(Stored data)
* * * * *

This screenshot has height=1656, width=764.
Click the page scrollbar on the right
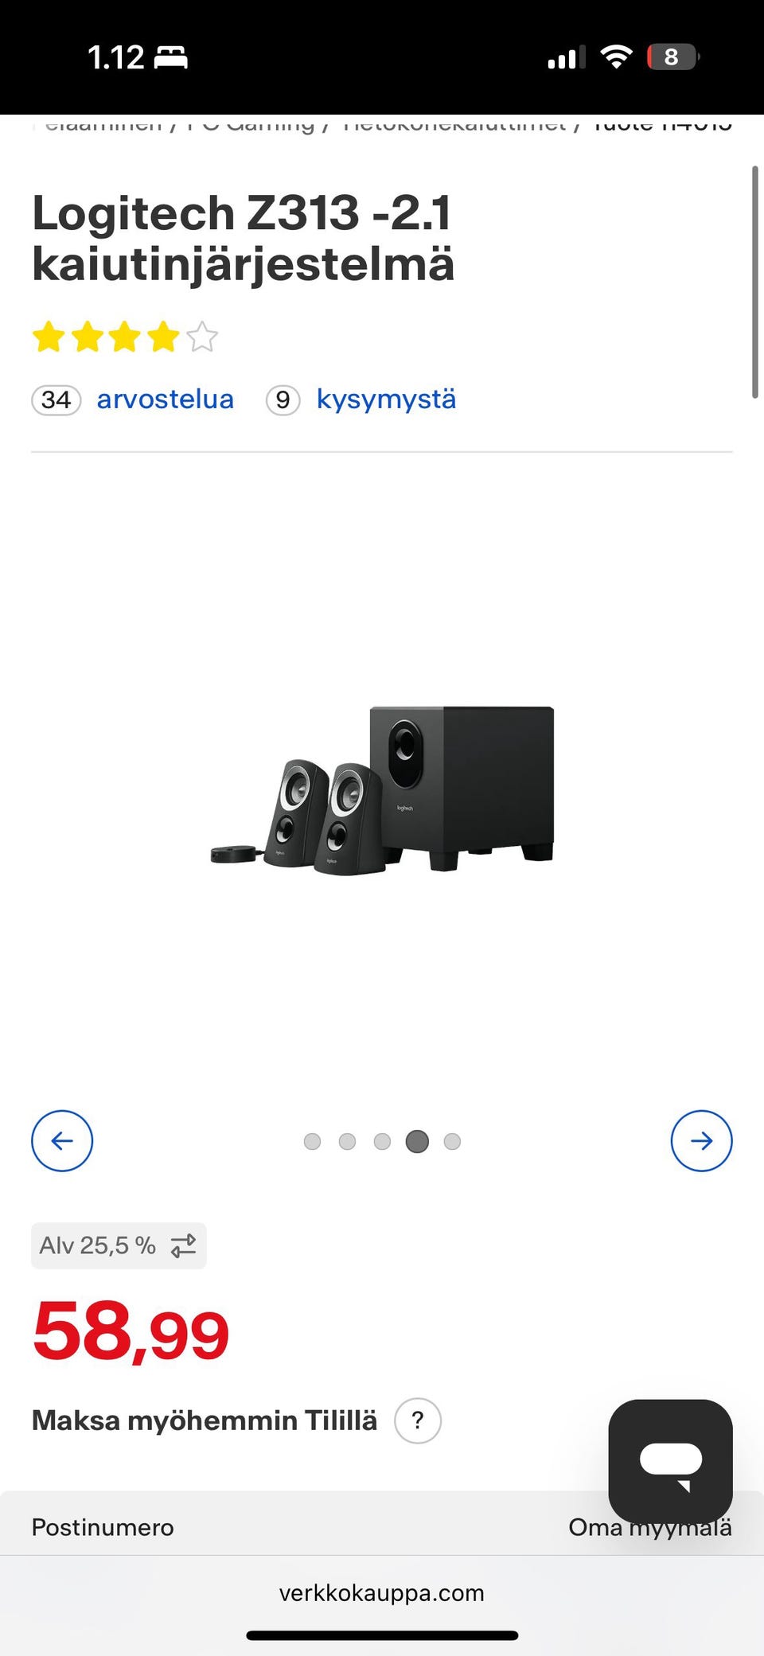754,282
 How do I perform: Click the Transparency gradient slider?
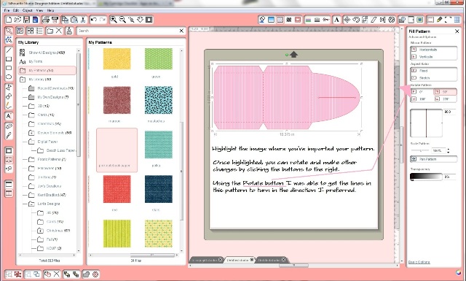click(x=426, y=177)
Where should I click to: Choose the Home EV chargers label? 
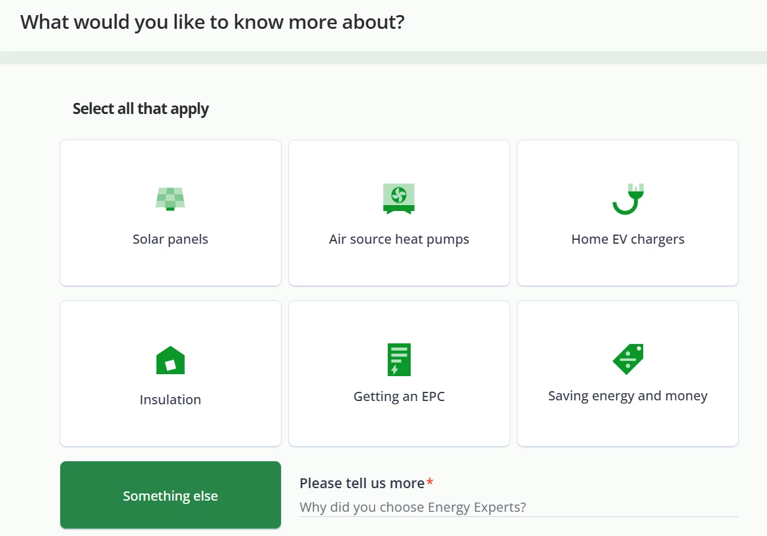point(627,239)
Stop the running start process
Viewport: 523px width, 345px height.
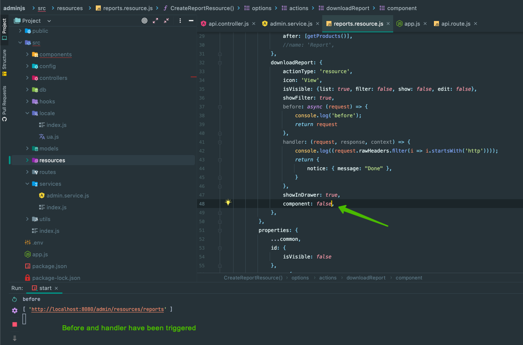click(15, 324)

* * * * *

= Exercise =
Set down the lines of the records above exactly, apart from the pictures.

= Exercise response =
This screenshot has height=1656, width=764.
Click the page scrollbar on the right
754,282
 How do I perform: Click the Transparency gradient slider?
click(x=426, y=177)
Where should I click to: Choose the Home EV chargers label? 
point(627,239)
Stop the running start process
Viewport: 523px width, 345px height.
click(15, 324)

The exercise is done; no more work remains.